▼

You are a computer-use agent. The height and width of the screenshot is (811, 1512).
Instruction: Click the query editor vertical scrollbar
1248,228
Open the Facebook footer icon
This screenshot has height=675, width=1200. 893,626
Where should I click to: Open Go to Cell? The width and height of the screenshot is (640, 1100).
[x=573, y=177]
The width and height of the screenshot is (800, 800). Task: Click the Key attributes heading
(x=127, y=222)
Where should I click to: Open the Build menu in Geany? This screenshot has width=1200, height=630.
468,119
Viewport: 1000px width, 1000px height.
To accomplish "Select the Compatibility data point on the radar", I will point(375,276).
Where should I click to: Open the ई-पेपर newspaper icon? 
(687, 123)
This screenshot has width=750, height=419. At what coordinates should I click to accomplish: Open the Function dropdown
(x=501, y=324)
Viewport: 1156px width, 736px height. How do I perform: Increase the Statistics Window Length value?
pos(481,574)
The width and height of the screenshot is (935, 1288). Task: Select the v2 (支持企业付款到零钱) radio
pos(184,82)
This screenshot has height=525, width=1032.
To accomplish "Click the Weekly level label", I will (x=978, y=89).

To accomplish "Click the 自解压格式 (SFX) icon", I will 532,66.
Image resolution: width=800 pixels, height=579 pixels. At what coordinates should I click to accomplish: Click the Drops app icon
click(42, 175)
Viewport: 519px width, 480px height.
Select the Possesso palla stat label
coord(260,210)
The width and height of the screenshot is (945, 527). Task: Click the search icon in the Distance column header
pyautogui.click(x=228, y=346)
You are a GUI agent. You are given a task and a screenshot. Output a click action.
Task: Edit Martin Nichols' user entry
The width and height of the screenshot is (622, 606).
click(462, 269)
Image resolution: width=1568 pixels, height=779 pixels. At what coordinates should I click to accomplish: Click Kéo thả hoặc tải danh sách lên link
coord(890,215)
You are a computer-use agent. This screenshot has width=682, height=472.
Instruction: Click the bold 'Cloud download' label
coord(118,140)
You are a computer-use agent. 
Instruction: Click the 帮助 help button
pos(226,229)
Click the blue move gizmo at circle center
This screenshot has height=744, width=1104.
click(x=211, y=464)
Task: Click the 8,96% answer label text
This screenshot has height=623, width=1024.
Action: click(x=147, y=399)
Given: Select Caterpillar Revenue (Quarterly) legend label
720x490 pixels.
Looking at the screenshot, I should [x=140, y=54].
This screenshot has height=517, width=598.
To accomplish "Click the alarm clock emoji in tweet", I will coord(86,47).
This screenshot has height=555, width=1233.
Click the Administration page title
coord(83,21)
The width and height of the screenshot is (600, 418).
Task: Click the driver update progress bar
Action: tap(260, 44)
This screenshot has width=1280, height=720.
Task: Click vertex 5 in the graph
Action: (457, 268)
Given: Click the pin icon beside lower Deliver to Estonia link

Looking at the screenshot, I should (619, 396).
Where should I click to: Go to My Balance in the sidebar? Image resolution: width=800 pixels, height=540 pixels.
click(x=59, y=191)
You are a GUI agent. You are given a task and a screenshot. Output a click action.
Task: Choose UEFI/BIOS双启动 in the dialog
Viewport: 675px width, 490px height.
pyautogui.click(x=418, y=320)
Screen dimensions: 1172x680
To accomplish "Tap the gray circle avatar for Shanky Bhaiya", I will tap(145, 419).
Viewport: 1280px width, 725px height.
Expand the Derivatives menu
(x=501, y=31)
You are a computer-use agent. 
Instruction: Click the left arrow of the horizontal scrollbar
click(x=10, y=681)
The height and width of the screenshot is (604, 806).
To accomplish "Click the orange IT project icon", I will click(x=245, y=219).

▲

WHAT TO PRODUCE:
Reproduce the entries above in full, exactly as they read.

RESULT OF THIS EXERCISE:
You are a computer-use agent. The height and width of the screenshot is (811, 1512).
Instruction: Click the query editor vertical scrollbar
1248,228
Open the Facebook footer icon
This screenshot has height=675, width=1200. 893,626
Where should I click to: Open Go to Cell? The width and height of the screenshot is (640, 1100).
[x=573, y=177]
The width and height of the screenshot is (800, 800). Task: Click the Key attributes heading
(x=127, y=222)
Where should I click to: Open the Build menu in Geany? This screenshot has width=1200, height=630.
468,119
Viewport: 1000px width, 1000px height.
To accomplish "Select the Compatibility data point on the radar", I will point(375,276).
Where should I click to: Open the ई-पेपर newspaper icon? 
(687, 123)
This screenshot has width=750, height=419. At what coordinates should I click to accomplish: Open the Function dropdown
(x=501, y=324)
Viewport: 1156px width, 736px height. How do I perform: Increase the Statistics Window Length value?
pos(481,574)
The width and height of the screenshot is (935, 1288). Task: Select the v2 (支持企业付款到零钱) radio
pos(184,82)
This screenshot has height=525, width=1032.
To accomplish "Click the Weekly level label", I will (x=978, y=89).

To accomplish "Click the 自解压格式 (SFX) icon", I will 532,66.
Image resolution: width=800 pixels, height=579 pixels. At what coordinates should I click to accomplish: Click the Drops app icon
click(42, 175)
Viewport: 519px width, 480px height.
Select the Possesso palla stat label
coord(260,210)
The width and height of the screenshot is (945, 527). Task: Click the search icon in the Distance column header
pyautogui.click(x=228, y=346)
You are a GUI agent. You are given a task and a screenshot. Output a click action.
Task: Edit Martin Nichols' user entry
The width and height of the screenshot is (622, 606).
click(462, 269)
Image resolution: width=1568 pixels, height=779 pixels. At what coordinates should I click to accomplish: Click Kéo thả hoặc tải danh sách lên link
coord(890,215)
You are a computer-use agent. This screenshot has width=682, height=472.
Instruction: Click the bold 'Cloud download' label
coord(118,140)
You are a computer-use agent. 
Instruction: Click the 帮助 help button
pos(226,229)
Click the blue move gizmo at circle center
This screenshot has height=744, width=1104.
click(x=211, y=464)
Task: Click the 8,96% answer label text
This screenshot has height=623, width=1024.
Action: click(x=147, y=399)
Given: Select Caterpillar Revenue (Quarterly) legend label
720x490 pixels.
Looking at the screenshot, I should [x=140, y=54].
This screenshot has height=517, width=598.
To accomplish "Click the alarm clock emoji in tweet", I will coord(86,47).
This screenshot has height=555, width=1233.
Click the Administration page title
coord(83,21)
The width and height of the screenshot is (600, 418).
Task: Click the driver update progress bar
Action: tap(260, 44)
This screenshot has width=1280, height=720.
Task: Click vertex 5 in the graph
Action: (457, 268)
Given: Click the pin icon beside lower Deliver to Estonia link

Looking at the screenshot, I should (619, 396).
Where should I click to: Go to My Balance in the sidebar? Image resolution: width=800 pixels, height=540 pixels.
click(x=59, y=191)
You are a GUI agent. You are given a task and a screenshot. Output a click action.
Task: Choose UEFI/BIOS双启动 in the dialog
Viewport: 675px width, 490px height.
pyautogui.click(x=418, y=320)
Screen dimensions: 1172x680
To accomplish "Tap the gray circle avatar for Shanky Bhaiya", I will tap(145, 419).
Viewport: 1280px width, 725px height.
Expand the Derivatives menu
(x=501, y=31)
You are a computer-use agent. 
Instruction: Click the left arrow of the horizontal scrollbar
click(x=10, y=681)
The height and width of the screenshot is (604, 806).
To accomplish "Click the orange IT project icon", I will click(x=245, y=219).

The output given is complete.